We really like Mad Love. We really like the whole cast, and we really like the fact that it looks at two very different kinds of relationships when both are still so obviously meant to be. We’ve been rooting for it long before it premiered, seeing ourselves in some of the quirks and characters. We even like the similarities to its Monday-night lead-in How I Met Your Mother, but we have to admit that those similarities keep increasing as the episodes go on, and it’s getting a little crowded in here.
Maybe they can’t help it. After all, a show about young adults trying to find love in New York City seems to lend itself to very specific situations and scenarios; there are only so many stories in the world; yada, yada, yada. And for a new show, just out of the gate like this, there are way worse programs to which it could be compared, but the amount and the details of which are still surprising. And if they hope to break out of the comparison shell, they're going to have to step it up soon.
It all started with the lead of Ben (Jason Biggs) being eerily reminiscent of How I Met Your Mother’s Ted. He’s a young guy in a highly important job; he’s an old-fashioned romantic living in a big city; he is a bit buttoned-up; he has oddly feminine qualities and not-the-best taste in music. Thankfully it doesn’t really seem like Ben went through an overtly pretentious phase, though. So one point Ben and Mad Love, then?
Of course both male leads have “guy’s guys” best friends who get laid way more than the leads themselves. And when it comes to the women, well, there’s the “it” girl-next-door who just seems perfect right off the bat (Mad Love’s Kate, played by Sarah Chalke and HIMYM’s Robin, aka Cobie Smulders), as well as a cute but quirky “gal pal” in Judy Greer’s Connie and Alyson Hannigan’s Lily. There were even important moments occurring around the Empire State Building, a seeming staple for sitcoms about life New York, if not an actual staple for natives (or anyone but tourists) in real life New York.
But tonight’s episode will take it a bit farther with specific plot points when in “The Kate Gatsby", Mad Love flashes back to see how Ben and Kate really first met-- at an elaborately themed costume party thrown for a very special occasion. Sound familiar? Well, it did to us. In fact, we immediately got ample shades of the “Slutty Pumpkin” episode of HIMYM, during which Ted was so sure he had met his own soulmate.
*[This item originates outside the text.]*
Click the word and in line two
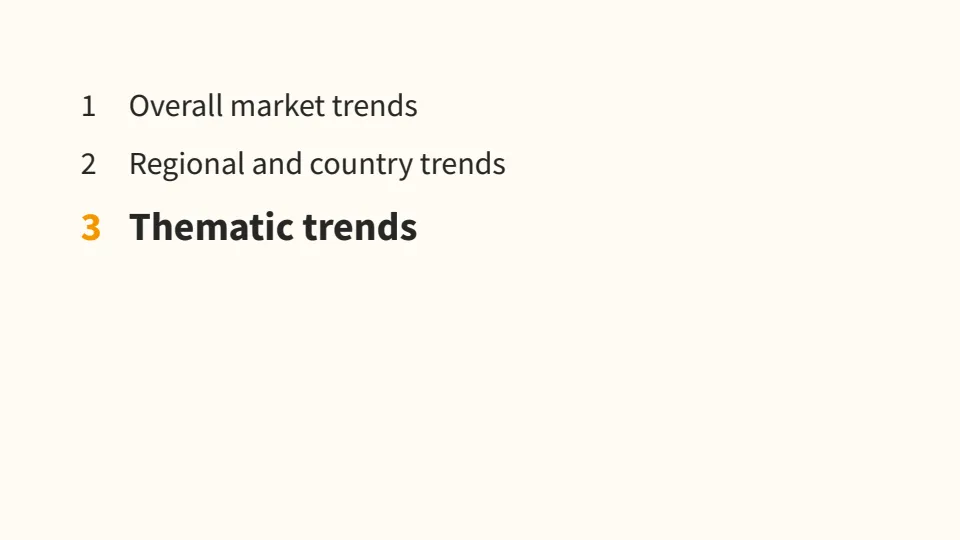This screenshot has width=960, height=540. tap(277, 164)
Of course there is also Kate’s little sister (played in the March 7th episode “Little Sister, Big City” by guest star Brittany Snow), a girl who she sees as still so young and innocent, who visits New York for the first time and ends up sleeping with someone, well, perhaps less than savory in the eyes of her big sister. Just like when Robin’s little sister came to visit her in New York and was hell-bent on losing her virginity to a kid named Kyle.
And these are only the first few episodes!
But let’s face it, sitcoms are not a perfect science; the formula does allow for a lot of cross-over between themes and ideas, and as long as the punchlines are different and the characters real and relatable in their own way, both shows can co-exist more than comfortably, as they have been doing every Monday night on CBS. They are companions for each other and where one (in this case HIMYM) has taken a turn for the more meaty and emotional, the other (Mad Love) can pick up the slapstick and gags.
Besides, just because they share some means, does not mean they share the same end. Mad Love’s Ben meets the love of his life right from the get-go, meaning their weekly episodes will not draw out his love life or show him bumbling and fumbling through misguided relationship after misguided relationship to get to “the one.” Instead we get to see what a relationship meant to last looks like from minute one to…well, however long you the viewers demand it! So tune in tonight when How I Met Your Mother airs at 8pm and Mad Love follows at 8:30pm, both on CBS.